With regard to one of the three persons arrested in Brandenburg, it is stated that, although “there is no police record” for that person, “this does not speak against the assumption of suspicion of membership in a terrorist association”. As can be inferred “from the writings of the ‘militante(n) Gruppe (mg)’, this complies precisely with “the requirements expected by this association from its members”. The arbitrariness of this justification is documented by the fact that, in the case of another one of the accused, information from a preliminary proceeding already running against him was withheld from him. On the basis of surveillance, the prosecution authorities proceed from the assumption that there have been contacts between one of the arrested persons in Brandenburg and the person arrested in Berlin. The only two meetings between these two persons are alleged to have been arranged in a conspiratorial manner. The authorities do not have any knowledge about what was supposedly discussed in these meetings in February and April 2007. But they draw far-reaching conclusions from these alleged meetings:

“This conspiratorial behavior between H and L can only be explained by L also being involved in the terrorist association ‘militante(n) Gruppe (mg)’ and the meetings arranged in a conspiratorial way being related to this”.

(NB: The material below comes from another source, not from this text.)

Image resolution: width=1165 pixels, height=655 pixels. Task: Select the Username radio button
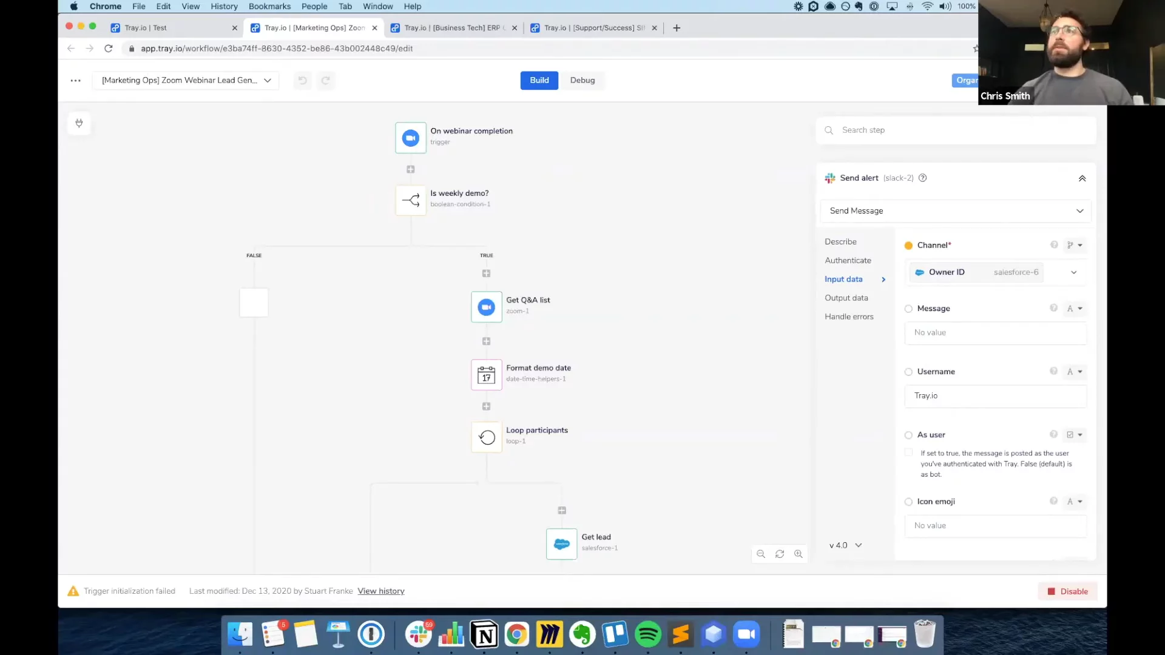click(x=908, y=372)
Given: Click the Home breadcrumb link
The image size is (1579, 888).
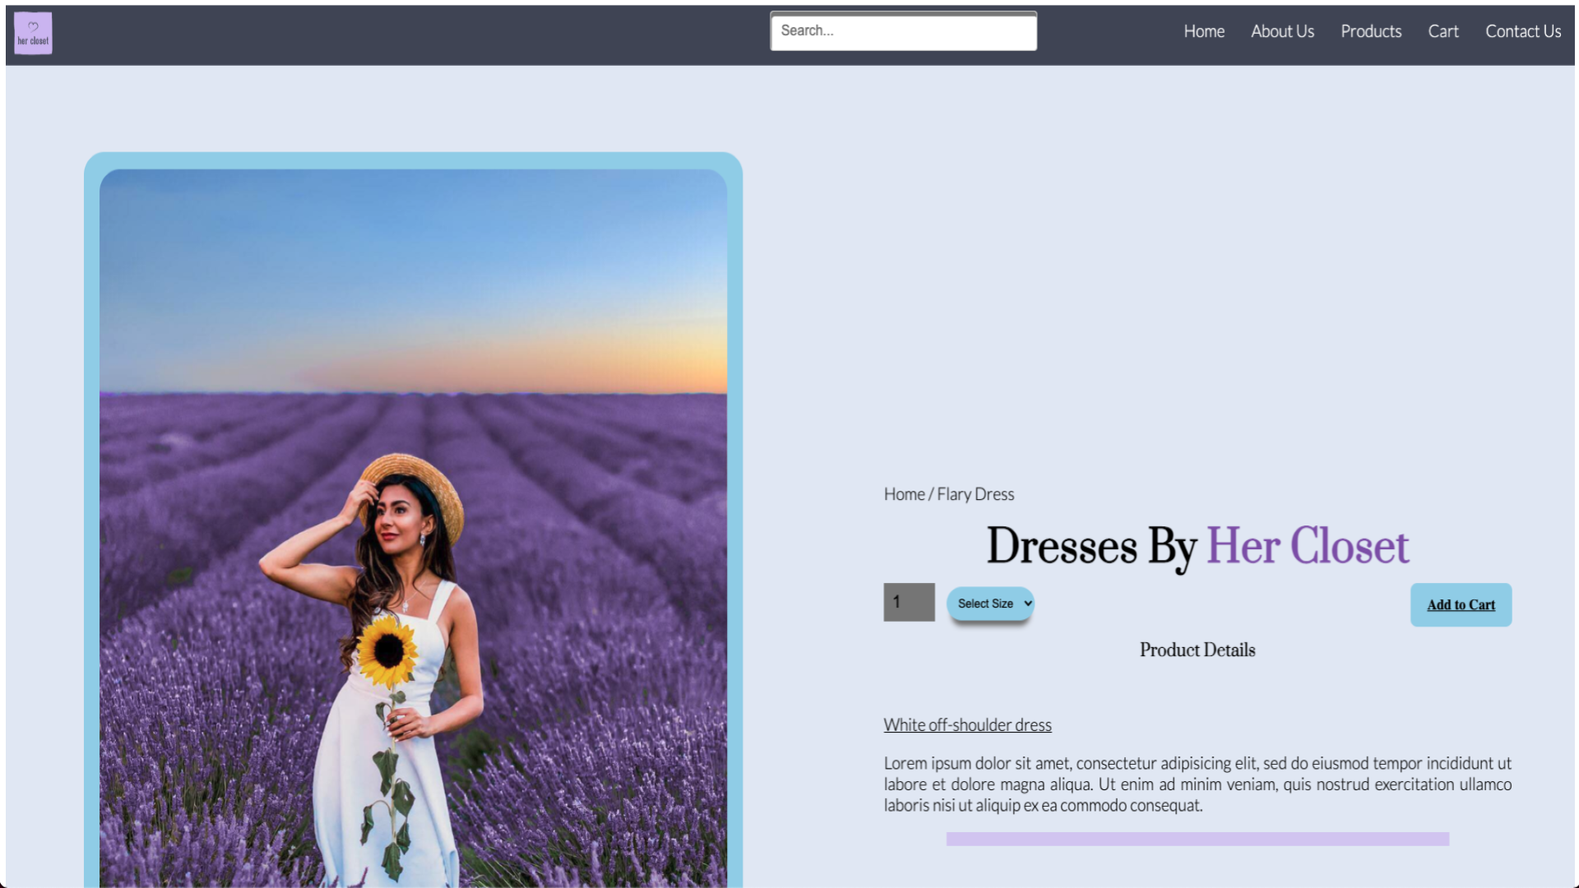Looking at the screenshot, I should pos(904,494).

In the argumentation of the Federal Prosecutor in Karlsruhe these two conspiratorial meetings are not only constitutive for the terrorism charge, but also the only link between the three persons arrested in Brandenburg and the four other suspects living in Berlin. The points of suspicion against the four Berliners can barely be surpassed in absurdity. It is stated, among other things, that:

  • “One of the social scientists (…) published an academic paper in 1998 in the journal (…) containing key words and phrases which are also used in texts of the ‘militante(n) Gruppe (mg)’. The frequency of analogies is striking and cannot be explained by thematic overlaps”.
  • “As a political scientist holding a PhD, he is intellectually capable of authoring the sophisticated texts of the ‘militante(n) Gruppe (mg)’; besides, as an employee in a research institute, he has access to libraries which he can use inconspicuously in order to do the research necessary to the drafting of texts of then militant group”.
  • “Further evidence pointing to membership in the militant group is the fact that he reported, in June 2005, in an article in the journal (…) on a failed attack carried out in 1972 by the terrorist association ‘RZ’, in which a janitor died (…); this same attack was mentioned in a text by the militant group of spring 2005”.
  • “As the holder of a PhD scholarship (…), as (…), possesses the intellectual and material prerequisites necessary for the authoring of the comparatively sophisticated texts of the militant group”.

As further circumstantial evidence, it is alleged, stereotypically, that some of the accused had multiple contacts with the militant extreme left wing scene of Berlin. One of the persons arrested in Brandenburg is also accused of growing up in Berlin-Reinickendorf until 1992 and therefore of having good knowledge of the local area, which were necessary for the attacks of the militant group that have taken place in the areas of Berlin-Reinickendorf and Wedding since 2001.

The use of terrorism charges against the seven accused in this new § 129a-proceeding is highly speculative and not tenable. The decision to detain four of the accused is scandalous. The actions of the Federal Prosecution and of the Investigation Judge at the Federal High Court demonstrate once more how German criminal prosecution authorities use the exceptional anti-terrorism legislation in a disproportionate and legally indefensible way against unpopular suspects.

Republikanischer Anwältinnen- und Anwälteverein e.V.